* Work to be completed:
Write out the lines below as a JSON list of strings, with each line as one string and blank lines left out.

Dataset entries
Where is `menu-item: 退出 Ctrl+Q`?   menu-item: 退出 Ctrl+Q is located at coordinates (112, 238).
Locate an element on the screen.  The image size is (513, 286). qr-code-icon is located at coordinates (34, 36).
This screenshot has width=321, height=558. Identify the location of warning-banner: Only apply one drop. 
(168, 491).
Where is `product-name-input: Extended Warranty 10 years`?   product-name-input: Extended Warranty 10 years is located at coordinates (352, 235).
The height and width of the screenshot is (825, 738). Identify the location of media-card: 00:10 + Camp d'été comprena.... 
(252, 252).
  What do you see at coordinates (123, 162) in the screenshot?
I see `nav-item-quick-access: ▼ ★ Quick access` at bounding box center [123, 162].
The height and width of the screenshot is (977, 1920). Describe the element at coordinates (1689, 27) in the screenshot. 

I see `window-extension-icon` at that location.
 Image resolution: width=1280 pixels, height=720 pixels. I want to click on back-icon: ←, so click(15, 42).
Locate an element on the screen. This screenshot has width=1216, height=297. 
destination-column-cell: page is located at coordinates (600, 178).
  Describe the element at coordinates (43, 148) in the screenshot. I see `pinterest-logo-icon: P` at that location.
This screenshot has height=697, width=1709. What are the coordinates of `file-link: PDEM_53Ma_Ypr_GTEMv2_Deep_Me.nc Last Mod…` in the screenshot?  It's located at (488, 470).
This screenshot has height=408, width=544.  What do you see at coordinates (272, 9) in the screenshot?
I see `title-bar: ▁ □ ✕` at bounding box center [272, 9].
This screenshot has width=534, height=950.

* Problem solution:
[
  "Where is `menu-item: 退出 Ctrl+Q`?   menu-item: 退出 Ctrl+Q is located at coordinates (112, 238).",
  "Locate an element on the screen.  The image size is (513, 286). qr-code-icon is located at coordinates (34, 36).",
  "This screenshot has width=321, height=558. Identify the location of warning-banner: Only apply one drop. ",
  "(168, 491).",
  "Where is `product-name-input: Extended Warranty 10 years`?   product-name-input: Extended Warranty 10 years is located at coordinates (352, 235).",
  "The height and width of the screenshot is (825, 738). Identify the location of media-card: 00:10 + Camp d'été comprena.... ",
  "(252, 252).",
  "  What do you see at coordinates (123, 162) in the screenshot?",
  "I see `nav-item-quick-access: ▼ ★ Quick access` at bounding box center [123, 162].",
  "The height and width of the screenshot is (977, 1920). Describe the element at coordinates (1689, 27) in the screenshot. ",
  "I see `window-extension-icon` at that location.",
  " Image resolution: width=1280 pixels, height=720 pixels. I want to click on back-icon: ←, so click(15, 42).",
  "Locate an element on the screen. This screenshot has width=1216, height=297. ",
  "destination-column-cell: page is located at coordinates (600, 178).",
  "  Describe the element at coordinates (43, 148) in the screenshot. I see `pinterest-logo-icon: P` at that location.",
  "This screenshot has height=697, width=1709. What are the coordinates of `file-link: PDEM_53Ma_Ypr_GTEMv2_Deep_Me.nc Last Mod…` in the screenshot?  It's located at (488, 470).",
  "This screenshot has height=408, width=544.  What do you see at coordinates (272, 9) in the screenshot?",
  "I see `title-bar: ▁ □ ✕` at bounding box center [272, 9].",
  "This screenshot has width=534, height=950."
]